Petunjuk Soal —
• 1. Jawab pertanyaan berikut berdasarkan teks tentang huruf K sebagai pengganti ribu:
(a) Angka berapa yang dinyatakan dengan 15K?
(b) Di media sosial apa huruf K muncul untuk menunjukkan jumlah pengikut dan akun yang diikuti?
(c) Sejak kapan fenomena penggunaan huruf K ini begitu terasa di tengah masyarakat Indonesia?
• 2. Tulis lanjutan teks tentang huruf K sebagai pengganti ribu, mulai setelah kalimat terakhirnya.

Beberapa tahun belakangan ini, penggunaan huruf K sebagai pengganti nominal ribu semakin sering terlihat di dalam kehidupan sehari-hari. Contoh penggunaan huruf K ini adalah 2K untuk menyatakan 2.000 dan 15K untuk menyatakan 15.000. Penulisan ini bisa kita temui di berbagai kafe, restoran, atau tempat-tempat yang menampilkan daftar harga termasuk salon, fasilitas umum, dan sebagainya. Penulisan K ini juga hadir di berbagai media sosial, terutama Instagram yang semakin banyak digunakan oleh masyarakat.
Huruf K dalam laman instagram muncul untuk memperlihatkan jumlah orang-orang yang mengikuti pemilik akun tersebut (pengikut/followers) dan jumlah akun lain yang diikuti oleh pemilik akun Instagram tersebut (mengikuti/following), seperti 235K yang artinya adalah 235.000. Oleh sebab itu, penggunaan huruf K ini cenderung diikuti oleh pengguna media sosial yang kemudian menyebar ke kafe-kafe, sebagai tempat tongkrongan modern. Akan tetapi, penggunaan huruf K ini nyatanya tidak semuanya sampai ke berbagai rumah makan dan toko-toko lain, terutama yang tidak mengikuti perkembangan gaya hidup modern.
Fenomena penggunaan huruf K ini telah banyak diulas di berbagai artikel. Huruf K merupakan singkatan dari kilo sebagai satuan ukuran ribu, yaitu 1 km yang artinnya 1.000 cm atau 1 kg yang artinya 1.000 gram. Sesungguhnya, huruf K sebagai singkatan ribu ini telah digunakan sejak lama dalam bidang teknologi dan mesin, tetapi fenomenanya di tengah masyarakat Indonesia baru begitu terasa sekitar 10 tahun terakhir. Huruf K ini juga semakin eksis dengan adanya transaksi berbelanja secara online, baik dari toko online maupun unggahan bisnis yang dikelola secara pribadi dengan cara mempromosikannya di media sosial. Pembicaraan mengenai harga dalam transaksi tersebut, baik yang sudah dicantumkan oleh si penjual pada unggahannya, maupun tulisan-tulisan yang ada di dalam komentar, tidak jarang menggunakan huruf K ini sebagai pengganti nominal ribu.

Baris yang Diberikan —
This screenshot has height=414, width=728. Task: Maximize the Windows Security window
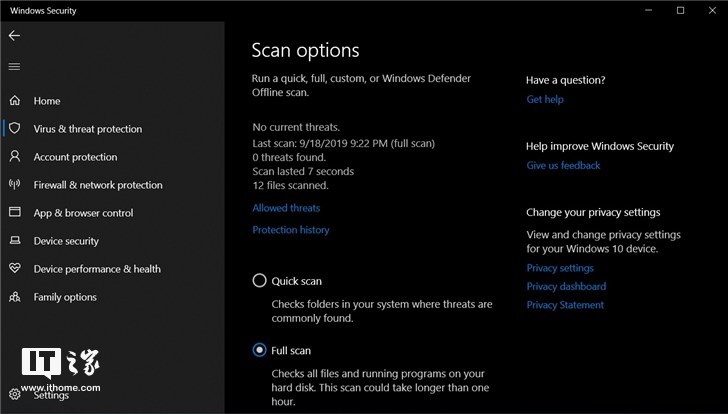pyautogui.click(x=681, y=10)
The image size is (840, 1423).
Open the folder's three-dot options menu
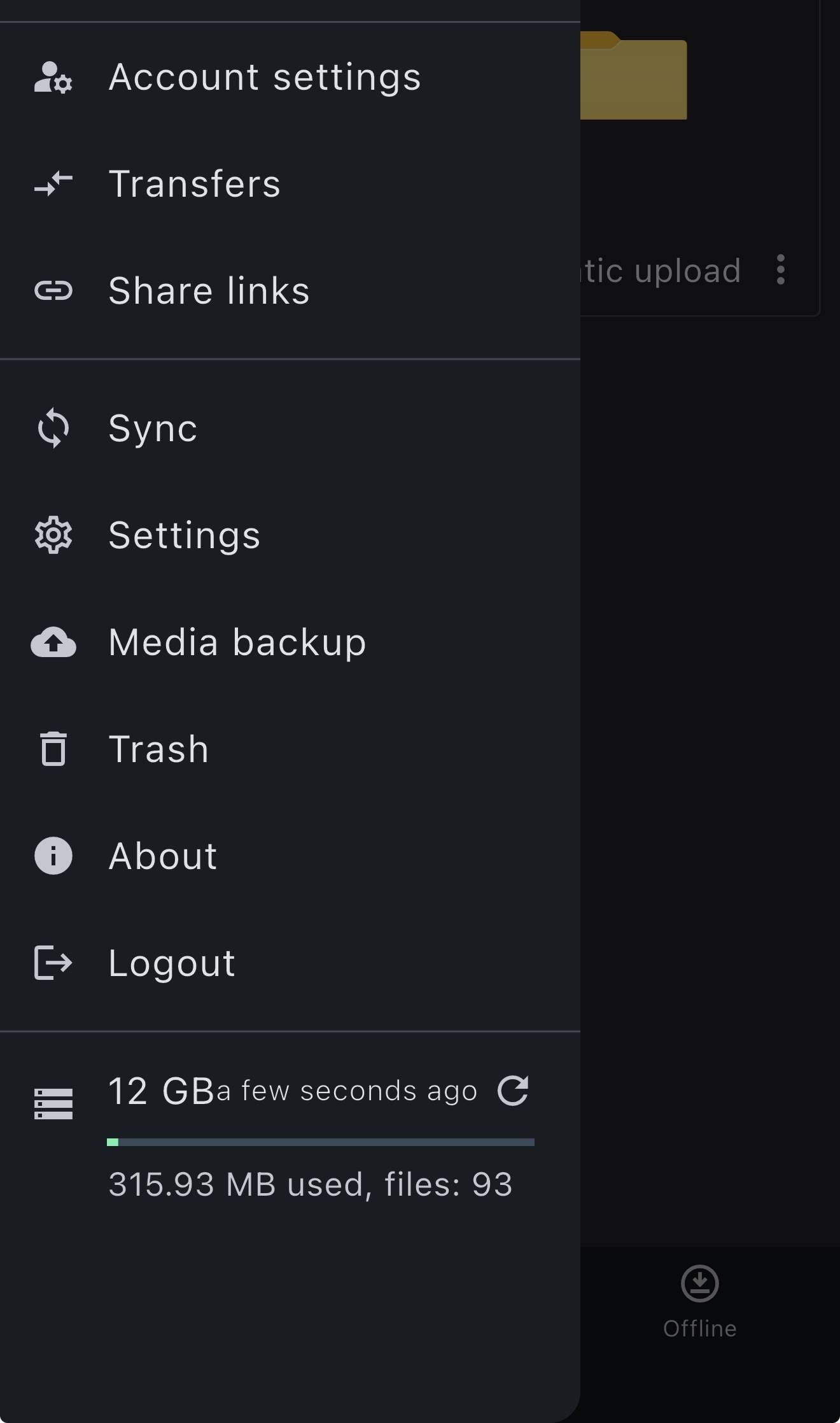click(781, 270)
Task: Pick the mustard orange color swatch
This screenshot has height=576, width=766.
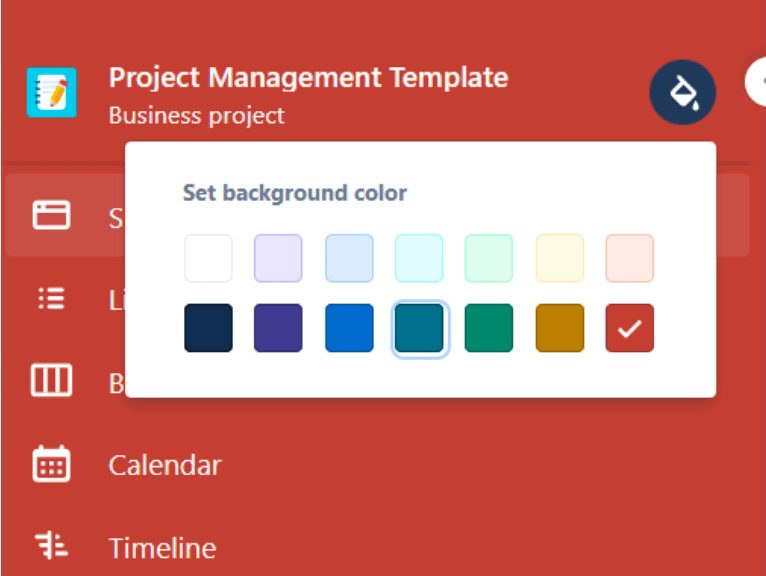Action: 560,328
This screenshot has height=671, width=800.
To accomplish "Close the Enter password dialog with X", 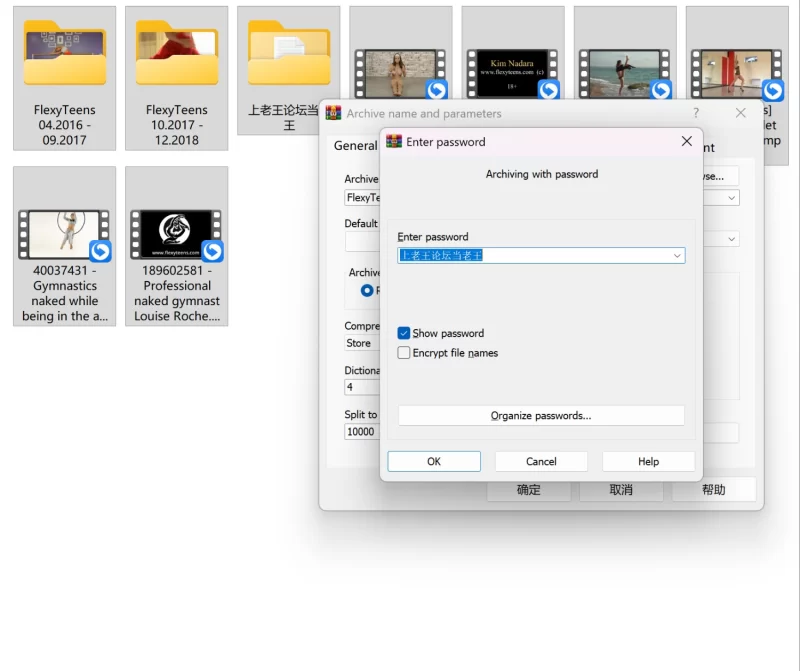I will [x=686, y=142].
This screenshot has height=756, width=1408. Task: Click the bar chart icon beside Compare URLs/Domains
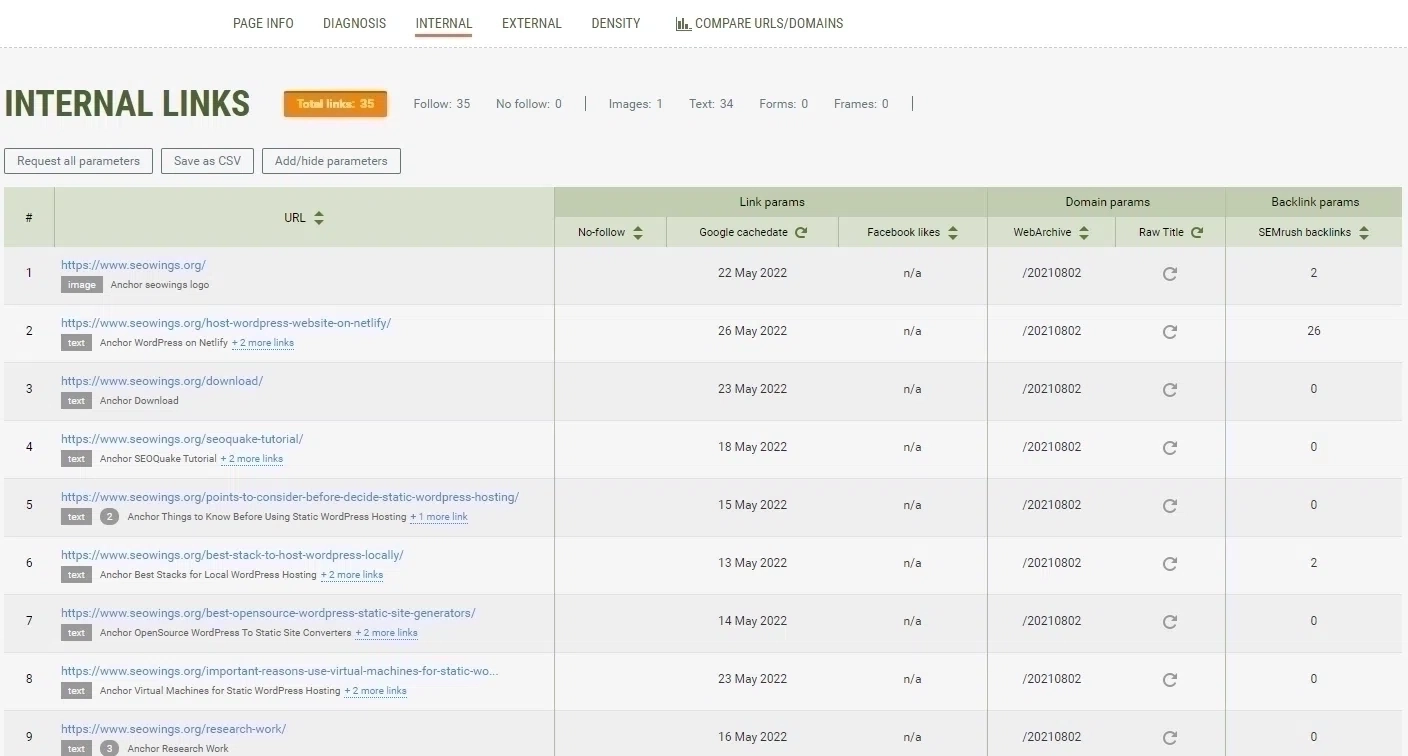pyautogui.click(x=683, y=22)
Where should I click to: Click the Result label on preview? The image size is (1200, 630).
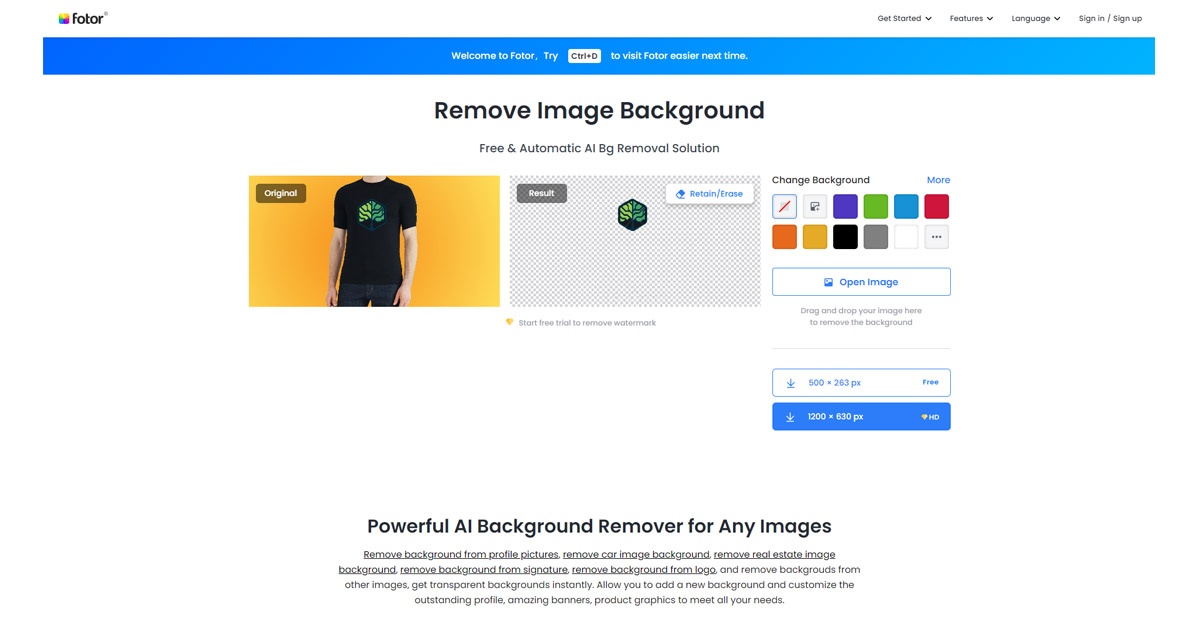(x=542, y=193)
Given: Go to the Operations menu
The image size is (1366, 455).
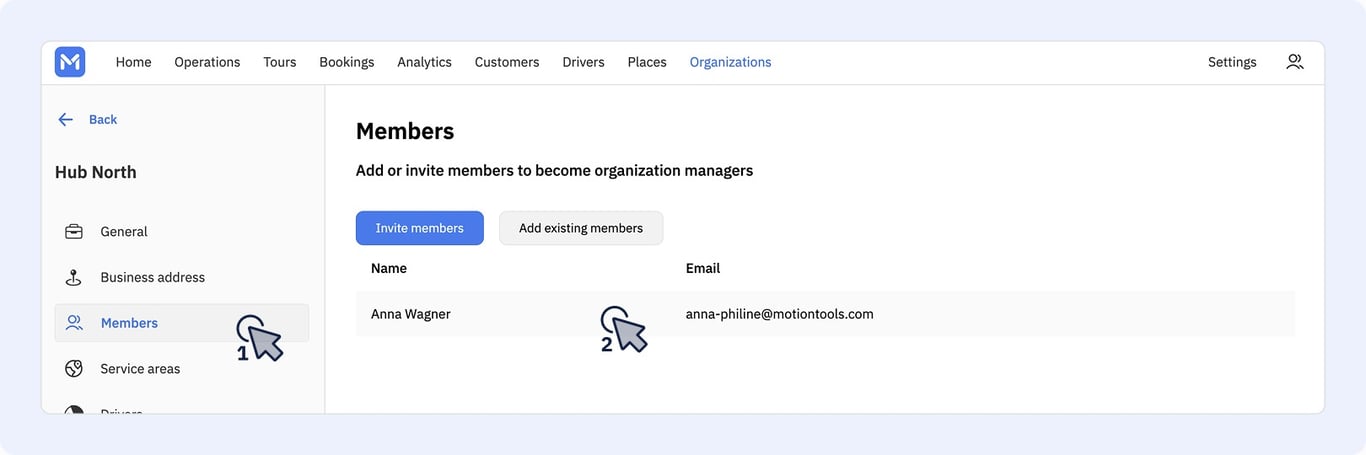Looking at the screenshot, I should [207, 62].
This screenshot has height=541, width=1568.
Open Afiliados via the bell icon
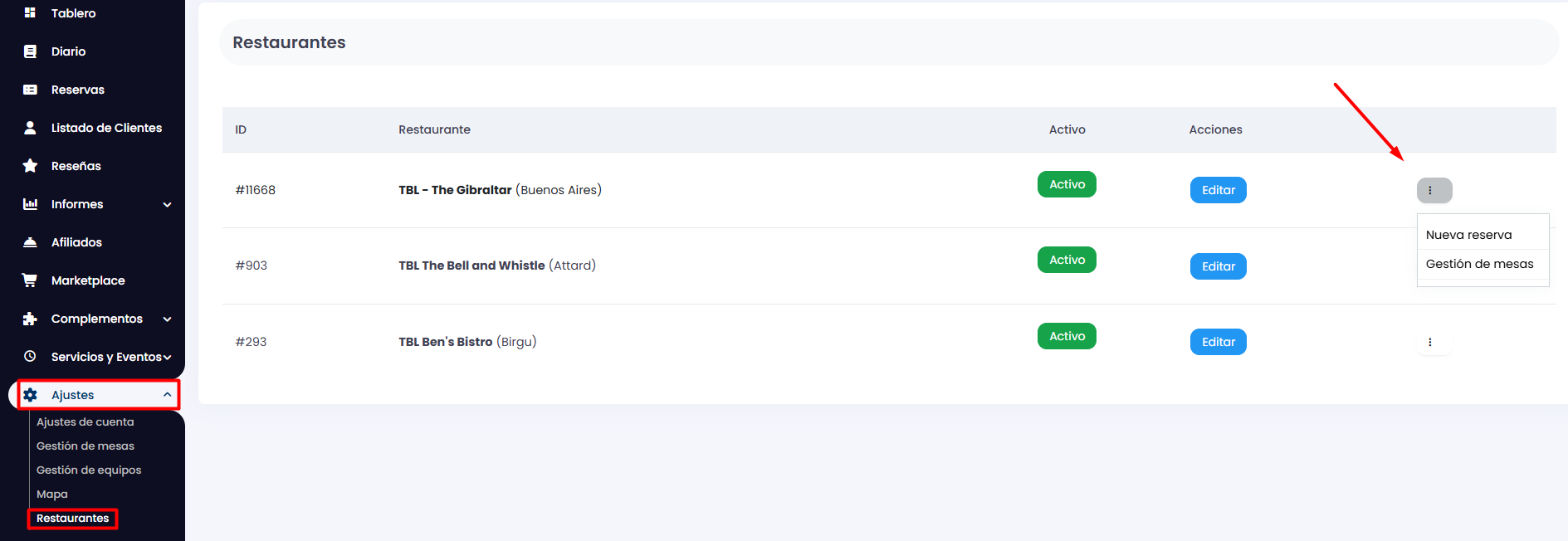30,242
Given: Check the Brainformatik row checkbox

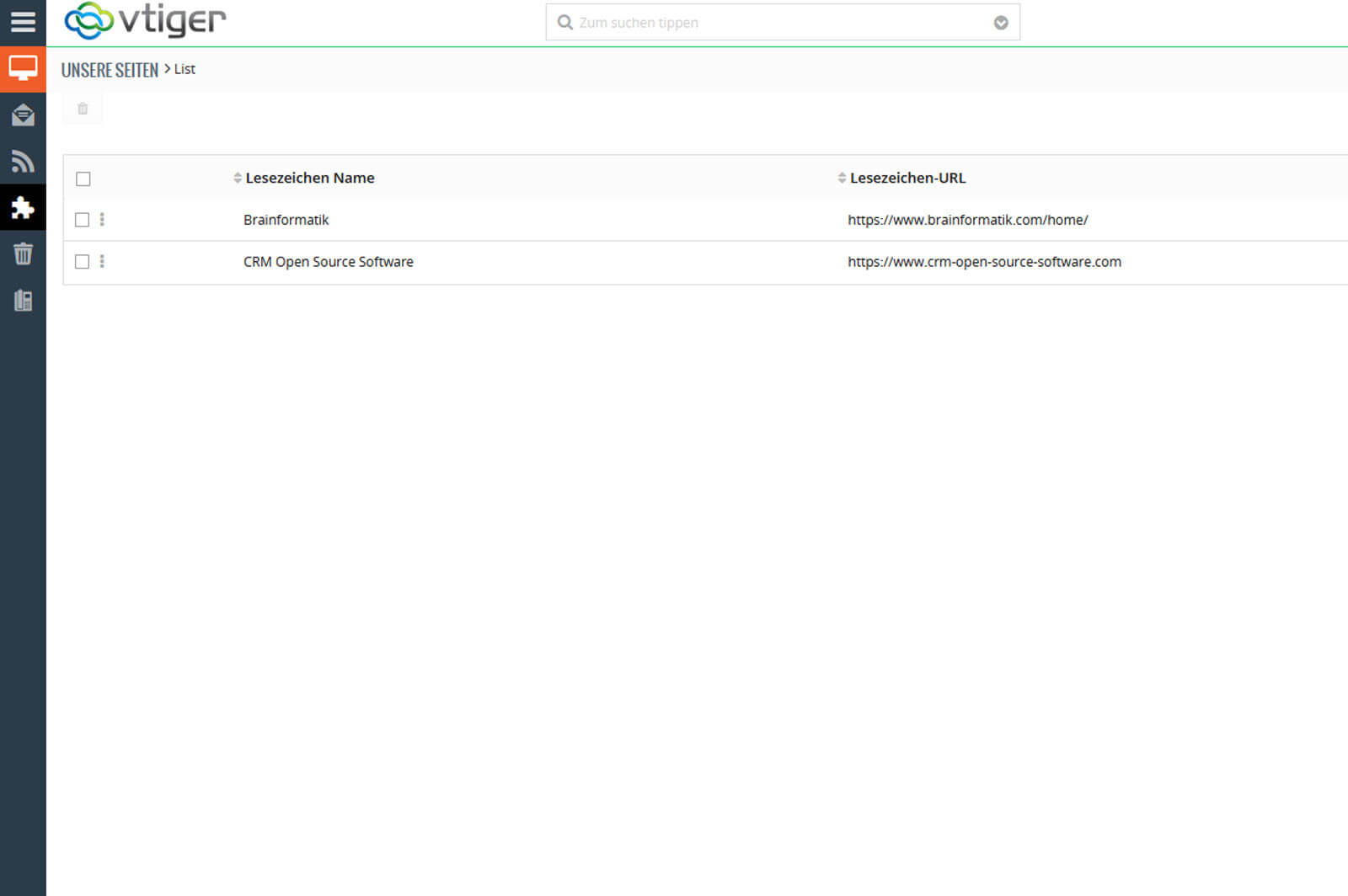Looking at the screenshot, I should [82, 220].
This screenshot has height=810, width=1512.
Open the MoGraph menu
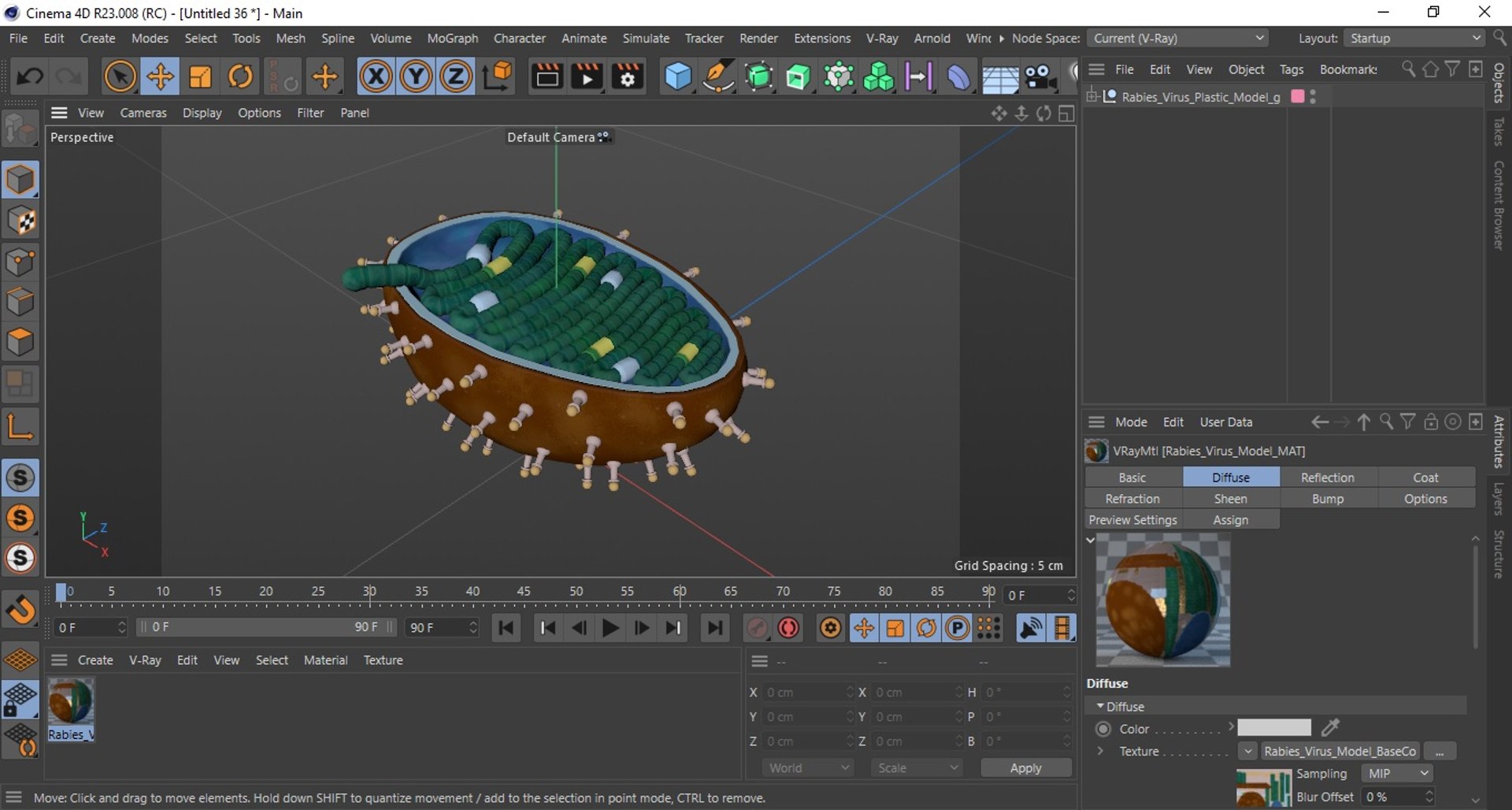click(x=452, y=38)
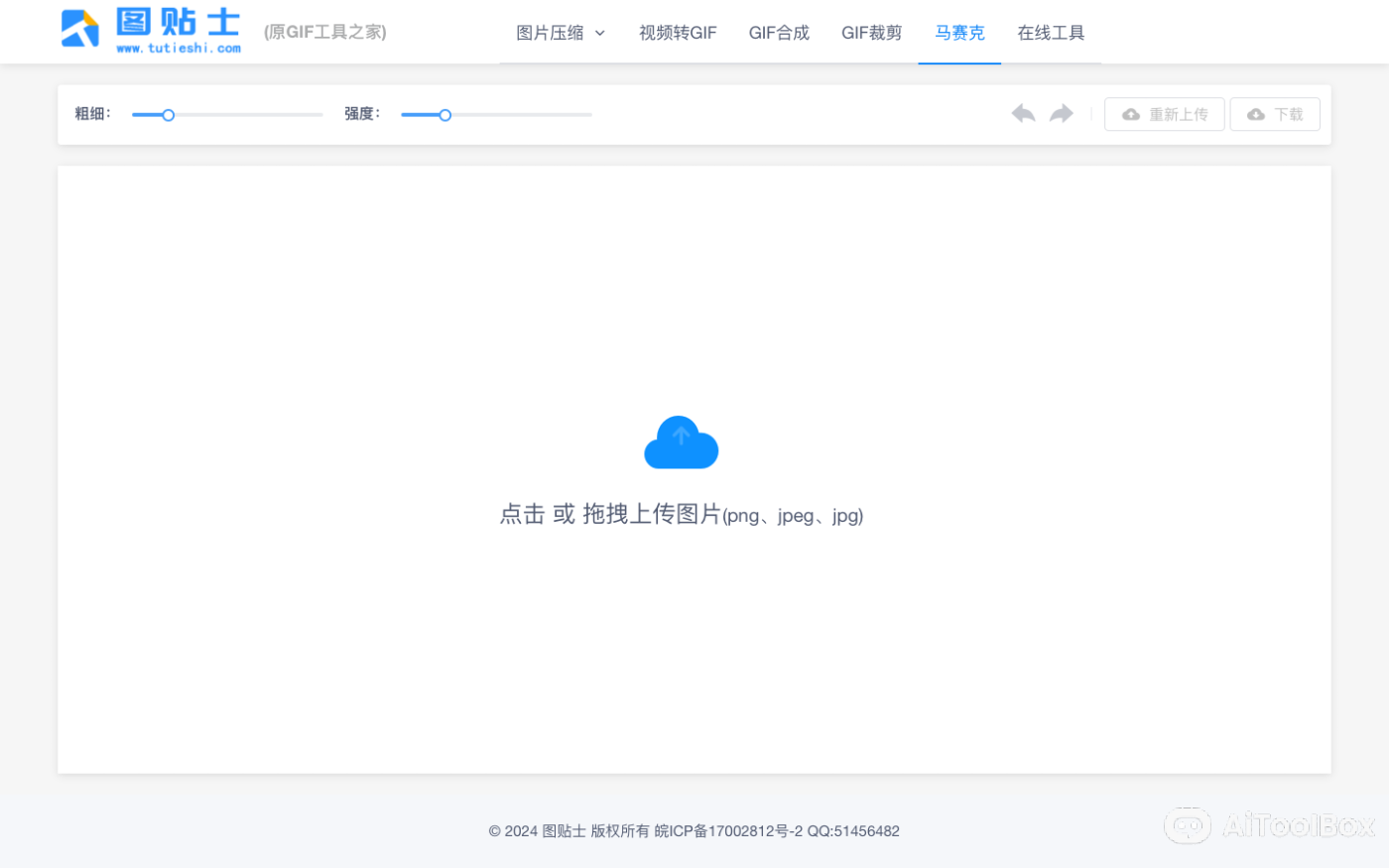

Hasil Latihan —
• 1.
(a) 15.000
(b) Instagram
(c) Sekitar 10 tahun terakhir

• 2.
Fenomena ini memang tidak bisa dielakkan dalam kehidupan masyarakat sebab jangkauan internet juga semakin luas. Sayangnya, penggunaan huruf K ini belum bisa dipahami oleh seluruh masyarakat Indonesia, terutama orang tua yang tidak terlalu mengikuti perkembangan teknologi dan gaya hidup. Oleh sebab itu, ketika berbagai restoran, kafe, dan tempat lainnya yang dibuka untuk umum menggunakan huruf K pada daftar harganya, masih ada orang yang belum bisa mengerti tentang singkatan tersebut.
Huruf K merupakan salah satu dari banyaknya singkatan yang bermunculan di tengah kehidupan masyarakat beberapa tahun belakangan ini. Kemunculan singkatan atau akronim yang semakin banyak ini dipicu oleh beberapa faktor, salah satunya semakin banyaknya fasilitas obrolan dalam bentuk pesan dari berbagai aplikasi atau fitur yang terdapat di dalam media internet. Media obrolan dalam bentuk tulisan ini membuat kebutuhan komunikasi masyarakat menjadi lebih luas.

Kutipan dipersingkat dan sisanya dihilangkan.